* _Extract provided_
Logistics real estate investment trust Prologis raised its earnings forecast despite total revenue tumbling 18 percent to $2 billion and peak vacancy rates, as the company remains optimistic about demand, due to port volumes on both the East and West Coasts, as well as stronger lease proposal activity.
And despite who ends up winning the 2024 presidential election, Prologis doesn’t expect any potential changes to tariff policies to impact the business directly.
“We don’t see a radical demand shift between markets or in terms of overall need for our kind of product. So, that’s the main driver,” said Hamid Moghadam, co-founder, chairman and CEO of Prologis.
Moghadam acknowledged that potential second-order effects from the tariffs could influence the wider economy.
“Economics 101, you’re going to have higher inflation, and that could cause the Fed to relax slower. That will have, obviously, a headwind effect on the overall economy,” Moghadam said. “This, in turn, will affect demand for industrial real estate and everything else. I am not worried at all about the primary effect, the direct effect of China, the way people think about this China-L.A. connection and the fact that that’s somehow going to be under pressure because the containers are going to land in L.A.”
The warehousing market has slowed down since the Covid-19 pandemic, when retailers and brands had to store more goods to fulfill peak e-commerce demand. But overall demand for freight slowed down in the years since, leading to less of a need for space.
As customers optimize their existing real estate footprints before committing to new space, Prologis expects many property owners to continue to prioritize occupancy in select markets with higher availability, keeping pressure on rents.
Globally, Prologis estimates that effective market rents declined 2 percent during the quarter, with 75 percent of the decline attributed to Southern California.
“The bright spot continues to be the depletion of the supply pipeline and successive quarters of very low development starts,” said Timothy Arndt, chief financial officer of Prologis, during a second quarter earnings call. “We believe we are near peak vacancy, and this dearth of new supply is setting the stage for more favorable conditions in 2025.”
Prologis Research expects the U.S. vacancy rate to peak in the mid-6 percent range during 2024 and gradually fall to the mid-5 percent range in 2025. The company reiterated occupancy guidance of 95.75 percent to 96.75 percent.
Rents outside of Southern California are expected to be flat to down slightly over the next 12 months. The overall rent expectation is down 2 percent to down 5 percent when Southern California is included.
Despite the accelerated e-commerce growth leveling out in the past two years, Prologis president Dan Letter said the real estate company’s e-commerce segment has been very strong.
Amazon was “a little quiet for us this last quarter,” Letter said, despite data from supply chain consulting firm MWPVL International indicating that the e-commerce giant has leased, bought or announced plans for more than 16 million square feet of new warehouse space in the U.S. in 2024. The tech titan is one of Prologis’ largest clients.
But he zoomed out to view the bigger picture, saying “at any given time, they’re our top customer. We’ve got a lot going on with them, and [e-commerce is] a very strong segment for us.”

* _Information supplied_
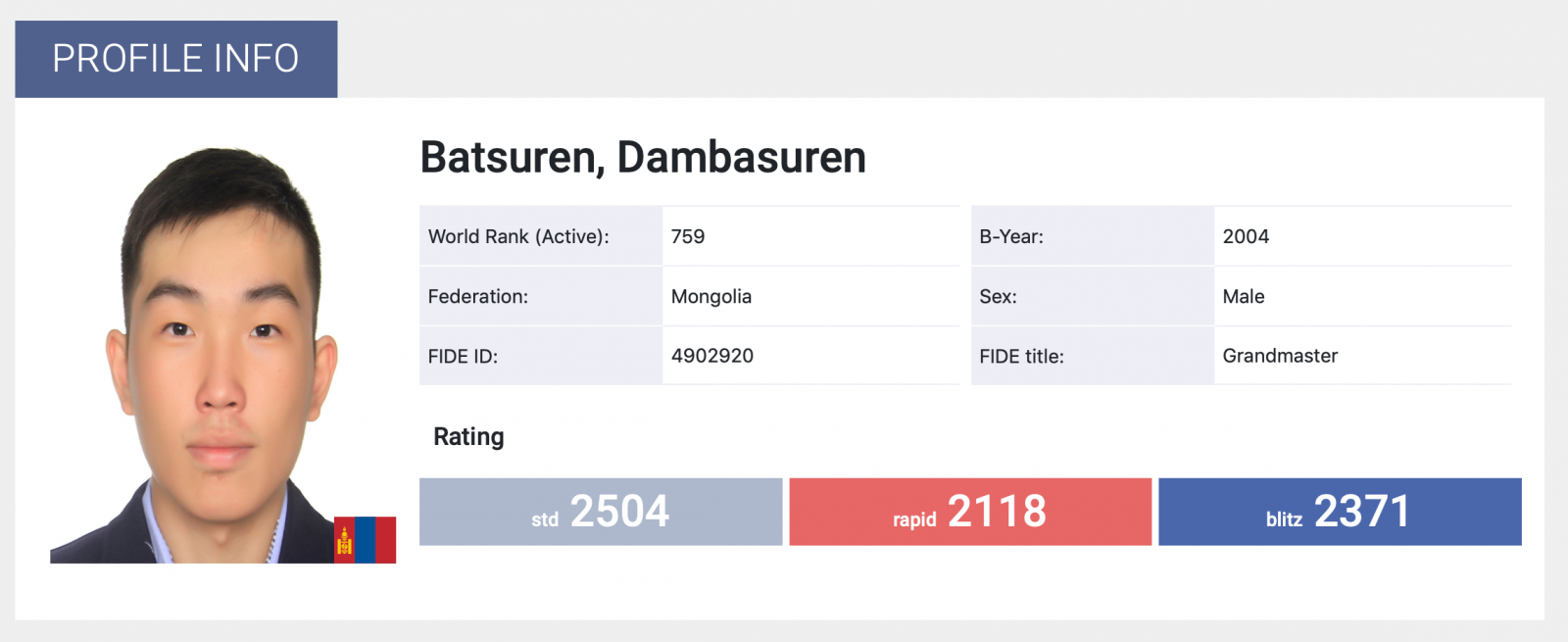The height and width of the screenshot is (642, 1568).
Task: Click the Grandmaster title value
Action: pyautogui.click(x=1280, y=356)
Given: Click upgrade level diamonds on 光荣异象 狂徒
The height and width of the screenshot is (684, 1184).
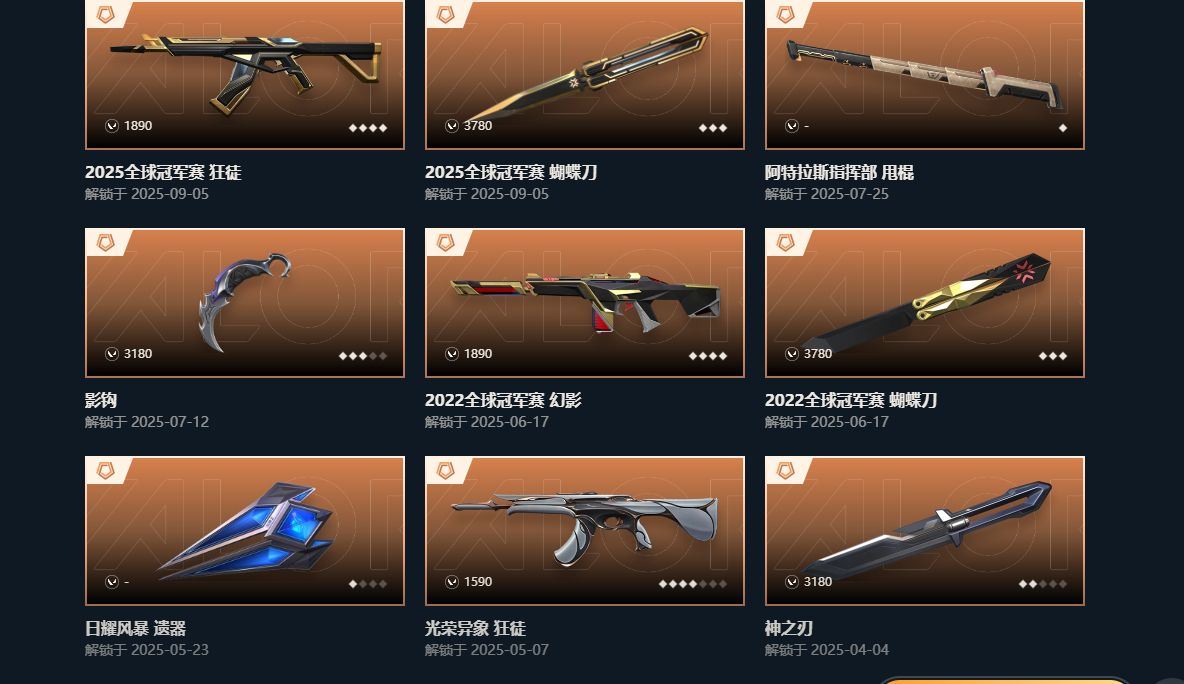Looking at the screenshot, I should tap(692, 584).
...
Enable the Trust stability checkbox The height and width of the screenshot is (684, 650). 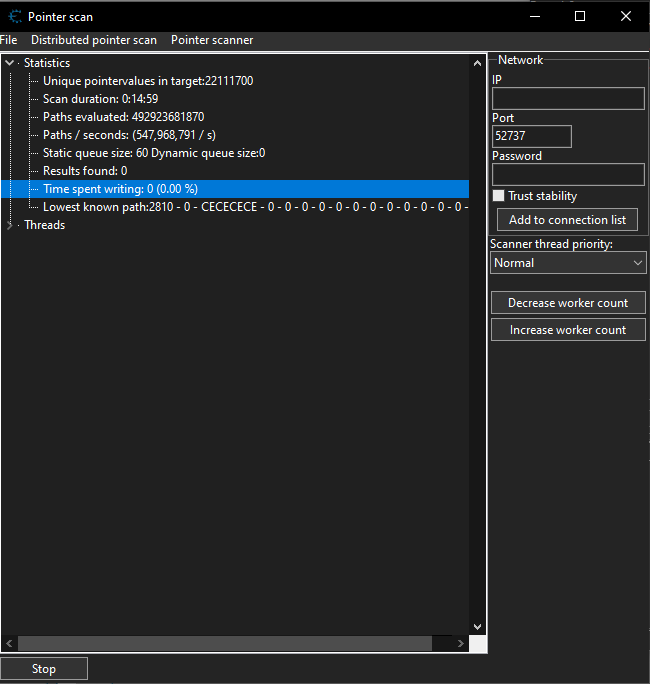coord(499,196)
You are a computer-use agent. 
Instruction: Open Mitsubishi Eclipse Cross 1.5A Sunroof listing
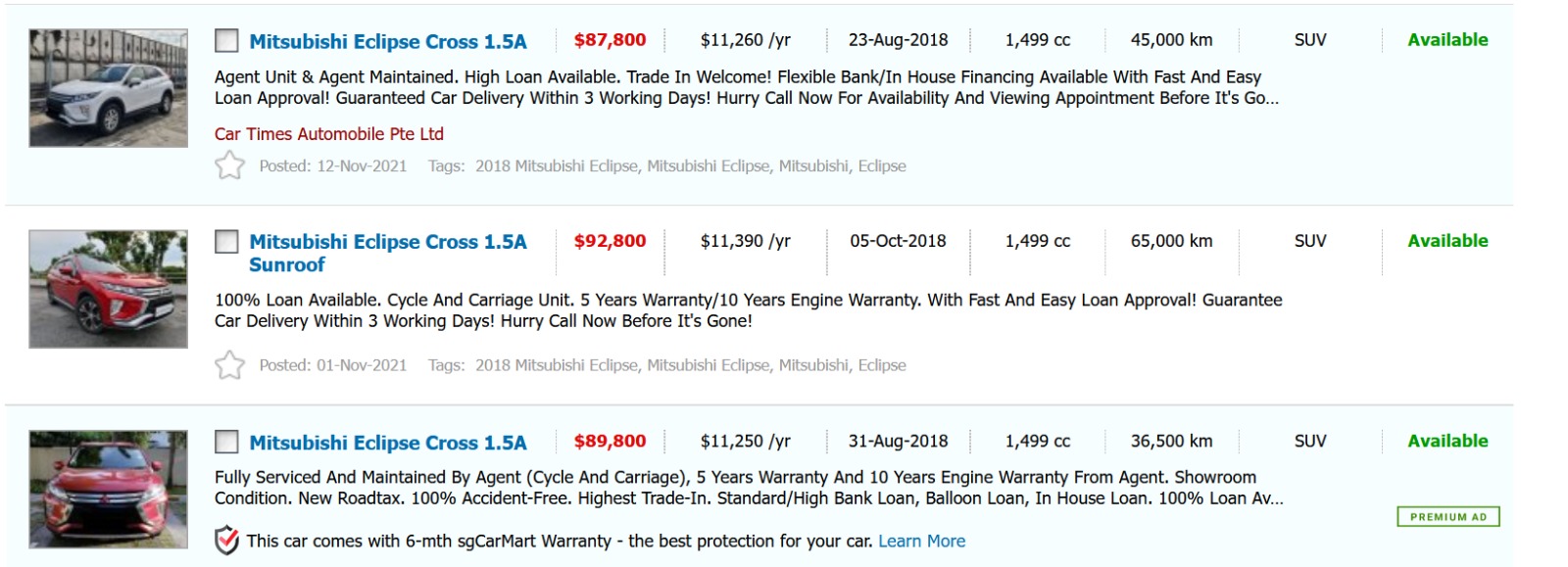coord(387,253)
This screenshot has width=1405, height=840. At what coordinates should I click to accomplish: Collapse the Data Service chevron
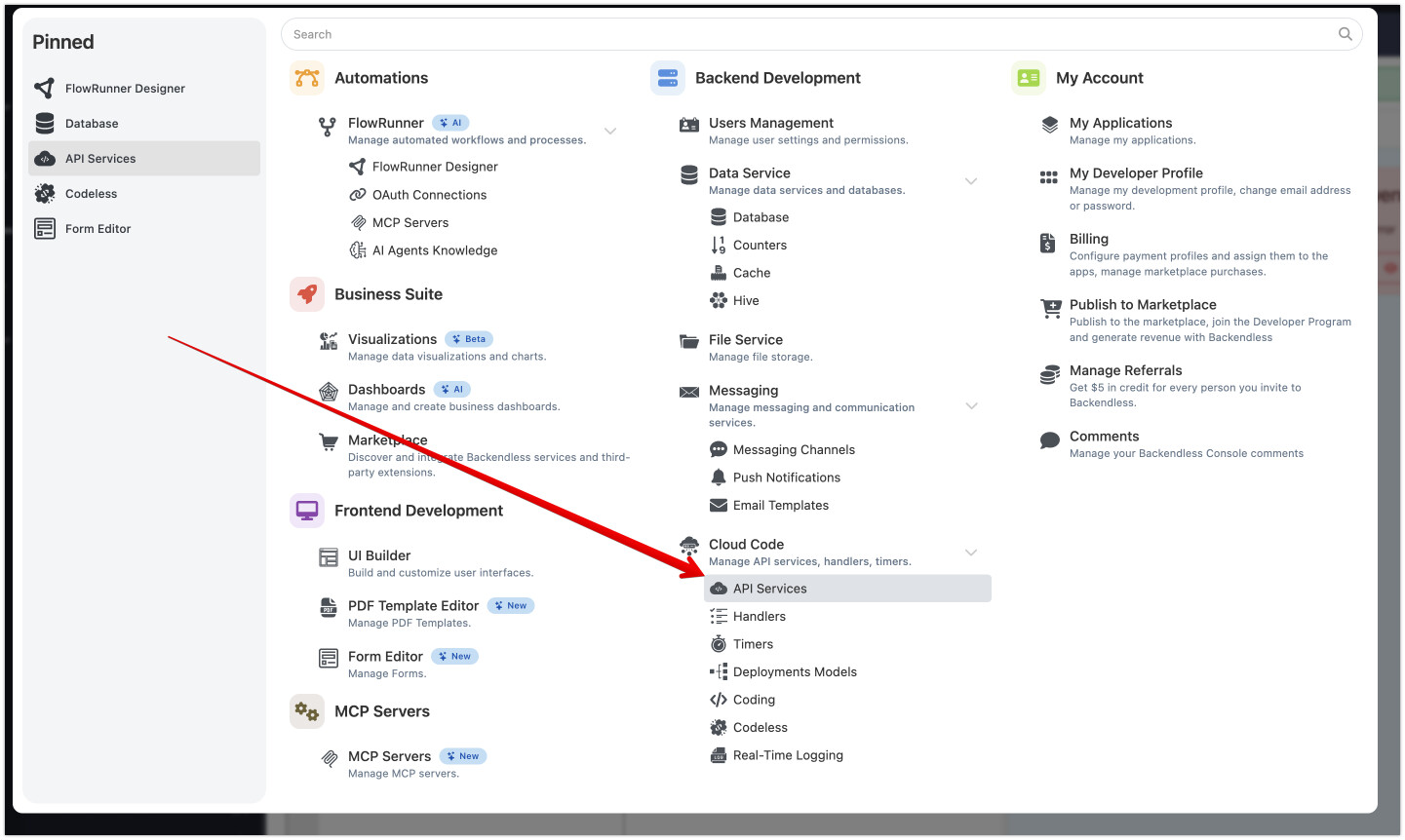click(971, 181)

* _Your instructions_
According to the Prologis earnings article, what share of the quarter's global decline in effective market rents came from Southern California?

* _Expected answer_
75 percent